Chareidi Cities Lead in Home Price Rises

By Shimon B. Lifkin

A bird’s-eye view of the city of Bnei Brak. (Gili Yaari/Flash90)

YERUSHALAYIM – Large apartments in chareidi areas, as well as small apartments in central Israel, are among the most expensive in the country, according to figures released on Thursday by Israel’s Central Bureau of Statistics.

The average price of a home bought in the second quarter of 2022 was 1.88 million shekels, up NIS 340,000 since the first quarter of 2020, and up almost NIS 200,00 from the second quarter of 2021.

Leading the upward trajectory over the past two years were Bnei Brak and Beit Shemesh, along with Beersheva, Netanya, Rehovot, Kfar Saba and Ashdod.

In Tel Aviv and nearby central cities—including Rishon Letzion, Ramat Gan and Bat Yam—the prices of smaller apartments have risen most. In the remaining locations including Haifa, Yerushalayim and Ashkelon, the prices of medium-sized apartments (3-4 rooms) have risen most, according to the CBS.
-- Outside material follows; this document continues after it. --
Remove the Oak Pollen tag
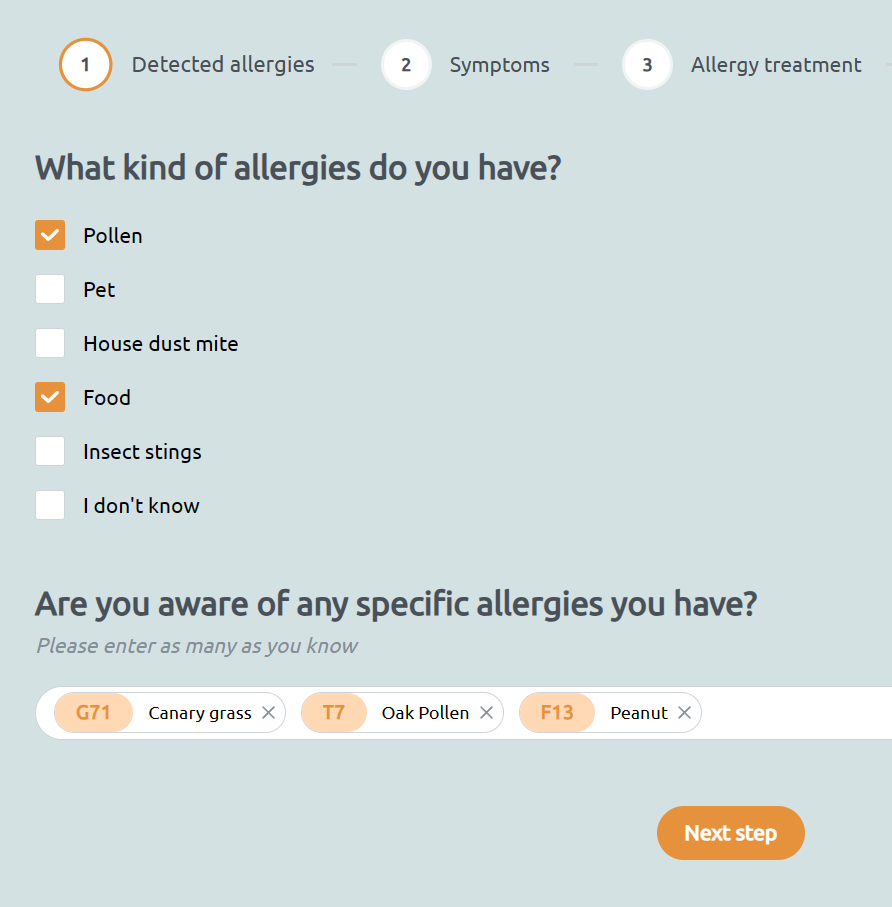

At the top of the lists were 6-room apartments in Beit Shemesh, which have risen by 66% to NIS 3 million; 1-2 room apartments in Ramat Gan, which have risen by 45% to NIS 1.76 million; 1-3 room apartments in Tel Aviv, which have risen by 43% to NIS 3.07 million and NIS 3.47 million respectively; and five-room apartments in Kfar Saba, which have risen by 44% over the past two years to NIS 3.8 million.

The data seemed to contradict the widely-held view that a shortage of housing is causing the price rises. On that theory, it is hard to explain why Tel Aviv, which leads in terms of the construction of new homes in Israel, has seen prices rise faster over the years than most other large cities, commented Globes.

Moreover, attempts in recent years to reduce demand through lotteries for affordable and pricing-out investors through higher taxes have also failed to dampen the market. Such attempts were made when Moshe Kahlon was Minister of Finance, but prices came down only temporarily.

Globes charged that “government policy has also persistently indirectly harmed the rental market. The state puts renters low down on its list of priorities when it comes to housing policy. Firstly, it builds very few homes for long-term rentals while discouraging investors who want to buy homes and rent them out. The result is that the supply of housing for rent is dwindling.” However, the CBS figures do not support complaints that landlords have been hiking up rents. The CBS found that, excluding public housing, rents rose by 0.7% in July, a relatively modest uptick. This only refers to the 86% of tenant with existing contracts, though. For the 10% who renewed their contracts the rent rose by 3.5% and those who moved saw their rent rise by 7%.